Have you ever read a description of something and wondered, “Is that really how they worked?” Curiosity really intrigued me when I began researching the so-called ‘weaving’ combs for my thesis project. They have been a consistent feature in the British Iron Age textile tool assemblage. When I first embarked on my PhD project, I was mainly focused on loomweights and spindle whorls because, as a maker, I was fairly confident that these tools were part of the textile production sequence. But these combs seemed a bit of out place with warp-weighted loom technology. Though I had my doubts regarding their utility, I placed them out of mind until I had made headway on my overall research project. I focused on building up my database of textile tools and gauging how much data I would need to adequately work on the project. I also worked on experiments to begin satisfying my need to understand the physicality of the tools. After the conclusion of my first year researching, I felt it was time to take a look at the combs.


A long-handled comb from Danebury hillfort, UK. This comb has been burned.
Year 2 could be characterized as the year I spent trying to figure out the purpose of these tools by considering the history of their research. Conducting a ‘literature review’ (ie, you read what others have said about some topic and you write about it in an abbreviated essay/chapter) is a fairly recent requirement for research projects these days but I had never felt the true value of such an endeavor until I started reading what others had said about long-handled combs. After seeing the combs in person and examining them under a microscope, I was hooked. I had to learn more and I had to determine a sensible way to examine their functional attributes, beyond their decoration.

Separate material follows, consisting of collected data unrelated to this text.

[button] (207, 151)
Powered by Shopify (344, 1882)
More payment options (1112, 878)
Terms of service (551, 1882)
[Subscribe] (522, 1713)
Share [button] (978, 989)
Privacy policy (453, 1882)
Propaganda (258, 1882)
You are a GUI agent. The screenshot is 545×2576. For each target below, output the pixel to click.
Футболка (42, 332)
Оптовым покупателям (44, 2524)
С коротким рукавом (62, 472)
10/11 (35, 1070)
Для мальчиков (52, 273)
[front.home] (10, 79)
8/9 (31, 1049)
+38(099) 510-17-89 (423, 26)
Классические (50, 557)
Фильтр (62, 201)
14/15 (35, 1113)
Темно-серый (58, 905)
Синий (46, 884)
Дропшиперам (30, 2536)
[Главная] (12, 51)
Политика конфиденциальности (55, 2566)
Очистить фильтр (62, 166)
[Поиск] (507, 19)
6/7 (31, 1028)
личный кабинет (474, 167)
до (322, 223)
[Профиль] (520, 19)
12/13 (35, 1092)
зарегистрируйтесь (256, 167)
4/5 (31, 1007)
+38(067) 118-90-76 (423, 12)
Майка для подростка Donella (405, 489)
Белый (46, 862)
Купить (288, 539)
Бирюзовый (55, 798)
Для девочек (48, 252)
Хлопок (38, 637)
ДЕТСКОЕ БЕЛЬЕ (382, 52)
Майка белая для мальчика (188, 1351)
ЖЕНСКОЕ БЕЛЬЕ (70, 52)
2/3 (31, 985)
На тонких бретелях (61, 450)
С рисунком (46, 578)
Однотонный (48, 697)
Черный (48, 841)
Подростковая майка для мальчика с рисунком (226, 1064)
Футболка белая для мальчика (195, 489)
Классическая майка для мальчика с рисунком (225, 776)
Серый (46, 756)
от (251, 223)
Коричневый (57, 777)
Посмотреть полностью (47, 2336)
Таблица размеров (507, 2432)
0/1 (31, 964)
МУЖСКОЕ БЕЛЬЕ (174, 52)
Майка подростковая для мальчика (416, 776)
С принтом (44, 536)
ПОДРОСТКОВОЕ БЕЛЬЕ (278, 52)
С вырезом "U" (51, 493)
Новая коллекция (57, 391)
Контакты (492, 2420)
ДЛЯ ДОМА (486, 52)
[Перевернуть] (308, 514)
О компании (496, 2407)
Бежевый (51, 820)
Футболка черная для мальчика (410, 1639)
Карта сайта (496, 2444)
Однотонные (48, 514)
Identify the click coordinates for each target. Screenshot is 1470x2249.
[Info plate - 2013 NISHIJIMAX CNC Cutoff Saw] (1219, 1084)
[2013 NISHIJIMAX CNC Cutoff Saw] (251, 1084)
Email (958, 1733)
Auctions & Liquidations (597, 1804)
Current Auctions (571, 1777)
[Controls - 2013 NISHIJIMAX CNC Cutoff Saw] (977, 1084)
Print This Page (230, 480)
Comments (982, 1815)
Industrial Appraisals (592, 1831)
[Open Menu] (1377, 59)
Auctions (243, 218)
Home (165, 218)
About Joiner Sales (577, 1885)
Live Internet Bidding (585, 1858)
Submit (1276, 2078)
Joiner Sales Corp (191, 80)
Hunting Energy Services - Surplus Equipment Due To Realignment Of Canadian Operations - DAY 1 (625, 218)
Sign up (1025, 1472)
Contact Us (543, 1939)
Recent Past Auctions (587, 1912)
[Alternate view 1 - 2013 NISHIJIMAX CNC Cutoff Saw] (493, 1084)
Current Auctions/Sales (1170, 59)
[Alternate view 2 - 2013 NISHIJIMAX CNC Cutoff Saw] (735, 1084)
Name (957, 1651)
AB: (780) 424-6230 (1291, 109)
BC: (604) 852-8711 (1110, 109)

Year 3 could be understood as the year of advancing boundaries and seriously critiquing what we know about all the textile tools (loomweights, spindle whorls, long-handled combs, and needles). After a second viewing of these textile tools, I wrote four extensive chapters on the textile tools and still I was unsure what to do about these combs. In a twist, I was able to see them again for a third time. It’s amazing what an extensive literature review and the gestation of thoughts can do for a scholar trying to figure out how to figure something out. I’d like to consider myself an archaeological engineer in a sense because I am presented with something which has an unknown purpose and I’ve been asked to uncover its function. Using applied methods, engineers can take a prototype and create a working version; experimental archaeology affords archaeology a similar option.

Of course, experimentation is always problematic in archaeology because we deal with many unknowns, including how societies interpreted this technology and how they utilized it. Academic research is very slow, but I am beginning to realize that it needs to be slow. Just like how my craft knowledge took several years to develop, my sense of understanding archaeological problems takes time. If you look at my conference and publishing record, I have committed the majority of my research time to long-handled combs and explaining the issues surrounding their interpretation. Keeping my discussion of these combs in balance to the other textile tools I study has sometimes been very hard because I am adamant about not privileging one tool type over the others.

Studying the archaeological record and seeking out the voices, gestures, and intentions captured within each object fuels my need to research. I will keep an open mind as I go.